Chandimal decided to show the lads how it was done, and found the perfect foil in Mathews. India were extremely disciplined with the ball, Ashwin in great rhythm and Kuldeep Yadav getting the ball to turn this way and that with his left-arm wrist spin that brooked careful watching. Mindful of the extreme criticism that Sri Lanka’s penchant for fancy strokes have attracted, Sri Lanka’s two best batsmen cut out the sweep for as long as possible, only playing it when right on top of the ball and therefore in a position to hit it down into the ground. Their defensive techniques were watertight, their resolve all too obvious. The two were putting on an in-the-trenches exhibition that, hopefully, the rest in the dressing-room were watching eagle-eyed.

Ball by ball, over by over, they plodded on until lunch, but after the interval, there was a fidgetiness that suggested that disaster was imminent.
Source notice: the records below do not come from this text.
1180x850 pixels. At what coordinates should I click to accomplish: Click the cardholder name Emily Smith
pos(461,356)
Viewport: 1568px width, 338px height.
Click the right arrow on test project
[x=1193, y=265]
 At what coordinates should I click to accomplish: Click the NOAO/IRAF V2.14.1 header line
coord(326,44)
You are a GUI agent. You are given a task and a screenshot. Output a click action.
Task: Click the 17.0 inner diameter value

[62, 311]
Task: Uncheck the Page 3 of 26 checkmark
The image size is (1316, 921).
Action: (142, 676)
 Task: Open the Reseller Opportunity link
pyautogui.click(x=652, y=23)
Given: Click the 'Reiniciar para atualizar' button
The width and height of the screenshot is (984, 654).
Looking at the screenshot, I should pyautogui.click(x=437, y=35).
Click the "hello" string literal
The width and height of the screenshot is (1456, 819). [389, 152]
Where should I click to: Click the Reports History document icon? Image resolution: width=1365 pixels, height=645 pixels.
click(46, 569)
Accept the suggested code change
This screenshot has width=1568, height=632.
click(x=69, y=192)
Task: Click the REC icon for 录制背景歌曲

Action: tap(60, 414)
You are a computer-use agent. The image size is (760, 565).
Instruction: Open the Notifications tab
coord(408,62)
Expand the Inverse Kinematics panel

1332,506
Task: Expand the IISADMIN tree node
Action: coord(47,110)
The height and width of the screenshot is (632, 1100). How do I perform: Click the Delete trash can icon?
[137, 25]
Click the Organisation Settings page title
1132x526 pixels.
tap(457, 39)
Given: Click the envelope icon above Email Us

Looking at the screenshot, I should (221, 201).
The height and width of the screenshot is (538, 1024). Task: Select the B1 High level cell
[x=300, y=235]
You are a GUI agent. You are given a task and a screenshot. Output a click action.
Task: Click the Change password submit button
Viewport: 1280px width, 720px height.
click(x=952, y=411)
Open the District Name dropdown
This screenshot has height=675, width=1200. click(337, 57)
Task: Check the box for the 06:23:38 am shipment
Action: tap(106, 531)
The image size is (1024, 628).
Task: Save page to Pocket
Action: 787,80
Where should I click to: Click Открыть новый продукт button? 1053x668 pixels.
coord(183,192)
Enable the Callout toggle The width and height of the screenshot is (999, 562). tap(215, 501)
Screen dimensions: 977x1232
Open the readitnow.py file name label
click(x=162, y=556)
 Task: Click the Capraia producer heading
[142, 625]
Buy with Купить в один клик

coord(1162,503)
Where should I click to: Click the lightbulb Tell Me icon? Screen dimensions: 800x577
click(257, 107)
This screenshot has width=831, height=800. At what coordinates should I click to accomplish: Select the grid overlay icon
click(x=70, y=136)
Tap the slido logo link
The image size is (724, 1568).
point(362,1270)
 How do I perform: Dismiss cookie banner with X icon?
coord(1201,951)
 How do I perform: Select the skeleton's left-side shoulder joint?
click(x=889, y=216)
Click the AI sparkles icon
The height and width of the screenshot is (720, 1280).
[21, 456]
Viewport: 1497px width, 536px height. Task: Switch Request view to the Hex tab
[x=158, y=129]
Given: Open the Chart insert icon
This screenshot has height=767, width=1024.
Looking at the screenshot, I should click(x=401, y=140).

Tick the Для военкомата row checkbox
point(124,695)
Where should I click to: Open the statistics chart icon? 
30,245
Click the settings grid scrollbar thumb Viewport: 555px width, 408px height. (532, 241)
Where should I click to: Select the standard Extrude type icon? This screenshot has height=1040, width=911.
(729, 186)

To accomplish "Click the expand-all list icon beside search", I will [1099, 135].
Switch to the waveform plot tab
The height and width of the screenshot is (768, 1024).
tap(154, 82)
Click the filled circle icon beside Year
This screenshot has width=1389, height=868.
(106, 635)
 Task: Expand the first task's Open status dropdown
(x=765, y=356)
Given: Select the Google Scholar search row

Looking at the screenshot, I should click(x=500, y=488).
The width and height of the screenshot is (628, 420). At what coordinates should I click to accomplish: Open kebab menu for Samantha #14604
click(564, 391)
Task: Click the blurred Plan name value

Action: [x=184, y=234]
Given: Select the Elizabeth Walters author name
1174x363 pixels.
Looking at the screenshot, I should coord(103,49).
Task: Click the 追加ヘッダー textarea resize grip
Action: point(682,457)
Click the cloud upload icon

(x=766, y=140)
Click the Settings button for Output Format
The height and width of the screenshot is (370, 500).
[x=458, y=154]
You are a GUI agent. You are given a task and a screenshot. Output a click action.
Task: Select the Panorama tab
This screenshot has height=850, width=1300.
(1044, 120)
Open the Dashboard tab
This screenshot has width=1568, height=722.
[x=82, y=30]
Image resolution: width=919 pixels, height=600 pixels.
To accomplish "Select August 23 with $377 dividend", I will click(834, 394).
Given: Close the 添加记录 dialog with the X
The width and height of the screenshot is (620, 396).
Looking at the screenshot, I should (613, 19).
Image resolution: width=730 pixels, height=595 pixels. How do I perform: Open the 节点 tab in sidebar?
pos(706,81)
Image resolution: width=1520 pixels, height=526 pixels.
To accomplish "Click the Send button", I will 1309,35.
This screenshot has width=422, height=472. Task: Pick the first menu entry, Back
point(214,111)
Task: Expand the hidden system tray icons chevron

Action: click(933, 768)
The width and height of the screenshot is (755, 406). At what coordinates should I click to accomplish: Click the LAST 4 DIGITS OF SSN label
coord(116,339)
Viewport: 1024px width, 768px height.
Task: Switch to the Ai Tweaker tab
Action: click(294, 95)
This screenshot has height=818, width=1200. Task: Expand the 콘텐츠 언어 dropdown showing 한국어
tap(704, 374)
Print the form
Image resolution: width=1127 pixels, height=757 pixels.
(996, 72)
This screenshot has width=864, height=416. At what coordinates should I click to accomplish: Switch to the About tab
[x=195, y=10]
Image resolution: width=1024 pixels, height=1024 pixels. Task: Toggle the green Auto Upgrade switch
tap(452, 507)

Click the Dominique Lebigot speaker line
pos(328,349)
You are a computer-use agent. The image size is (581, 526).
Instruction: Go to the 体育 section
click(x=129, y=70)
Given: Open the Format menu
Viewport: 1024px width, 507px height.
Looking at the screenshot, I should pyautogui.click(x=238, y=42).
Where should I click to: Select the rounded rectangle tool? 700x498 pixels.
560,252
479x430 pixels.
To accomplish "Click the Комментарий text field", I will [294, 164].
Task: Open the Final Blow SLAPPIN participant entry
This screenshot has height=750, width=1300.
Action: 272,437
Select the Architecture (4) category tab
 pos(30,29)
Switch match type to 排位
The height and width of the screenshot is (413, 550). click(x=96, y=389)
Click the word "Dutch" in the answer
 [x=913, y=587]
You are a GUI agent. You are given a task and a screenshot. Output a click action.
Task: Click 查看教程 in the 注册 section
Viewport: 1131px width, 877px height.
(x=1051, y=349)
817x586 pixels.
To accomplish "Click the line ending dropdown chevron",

Chandimal was the first to go, inside-edging a Kuldeep pull on to his thigh and to short-leg, and Mathews followed him back 21 deliveries later, adjudged leg-before – sweeping – to Ashwin. The review provided no joy; as the two reds for pitching and impact were followed by an amber – umpire’s call – for hitting, Mathews threw his head back in disappointment, and India sensed that the finish line was just a few lazy sprints away.

As has been his won’t, Niroshan Dickwella played his strokes without fear or favour, often backing away to make room, taking balls off the stumps, living dangerously. Maybe that’s what he believes is the best approach for him, but it has cost his team dear several times this series alone. It was fun while it lasted but it was too risky to last any substantial length.

This series was to have witnessed 15 days of Test cricket; we had less than 11. Sri Lanka were bludgeoned into submission, keeling over at the first hint of pressure. India aren’t complaining. Box ticked, mission accomplished.